Rating:  Summary: DON"T WASTE YOUR TIME!!!!!!!!!!!!!!!!!! Review: This was one of the worst books I have ever read!The information is great, but the structure of the book could have been much better. The style is very convoluted, and it seems as though the information could have been conveyed in a much more straightfoward manner. If you're really interested in quilts, then go ahead and read it. Otherwise, spend your money on something else.
Rating:  Summary: Not quite what I was expecting.... Review: This book was more of a narrative on African history, and how it fits in with the quilts, instead of focusing on the quilts themselves, as the title would have you believe. I would have appreciated more stories of the Civil War and the underground railroad, and less of African "codes", etc. If you just want to know about the quilts and aren't interested in African history and religious codes, etc, this isn't what you're looking for!

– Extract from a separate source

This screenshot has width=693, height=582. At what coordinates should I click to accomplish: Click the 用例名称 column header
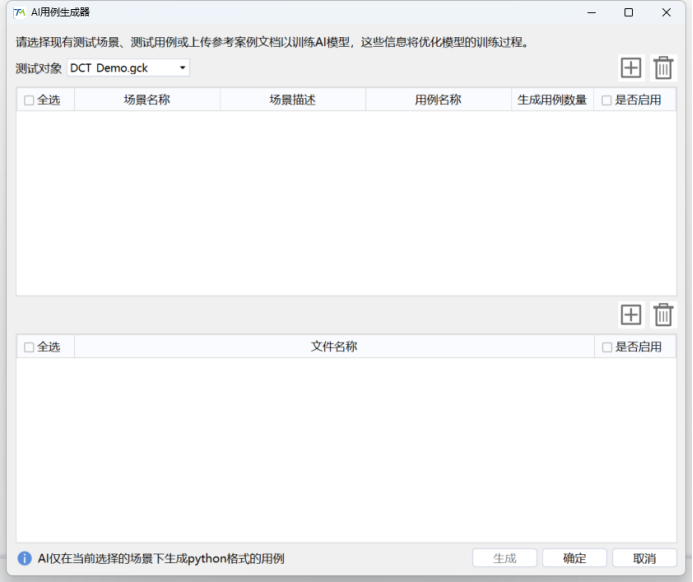[x=438, y=100]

Rating:  Summary: Should be catagorized under "fiction" Review: I read this book as part of a quilting project, having been warned that it was "poorly edited." Well, editing is the least of this book's problems. "Hidden in Plain View" is an exercise in wishful thinking and comes off sounding exactly like an answer to an essay question on a final English Literature exam by a student who hasn't even read the novel -- in other words: made up and streched as long as possible. I would go so far as to call into question the existence of the author's source, or at least the veracity of Tobin's recounting of their meetings. The only helpful parts of the book are the large sections quoted from other sources (though not the parts that read as cut-and-pastes from encyclopedia.com). If you are looking for evidence that quilts were a significant part of the Underground Railroad, I wish you the best of luck because this book certainly doesn't include any. In fact, the book makes the idea of a "secret quilting code" sound even more preposterous.
Rating:  Summary: disappointing experience Review: I was told of this book by a fellow quilter who had not actually read it, but had heard the hype. It sounded exciting, and I, too, fell victim to the misleading advertisement. The premise is indeed exciting, and deserves serious research. But the book itself is poorly organized and badly written, sounding much like a first draft of a college term theme. Regarding the role quilts played for escaping slaves on the Underground Railroad, the conclusions reached by the author are not explained in a straightforward manner; the research behind these conclusions appears haphazard and scanty. I would not recommend this particular book for reading or for research, but it is my earnest hope that the premise behind it is someday investigated seriously, as it deserves.
Rating:  Summary: Untrue info in this book Review: I was using some of the info in this book for a history project. I resurched quilts used in the Underground Railroad, and I found that this is the ONLY source that mentions it being used. I found two which say that they we're used. It's a good book, but not very reliable historicly.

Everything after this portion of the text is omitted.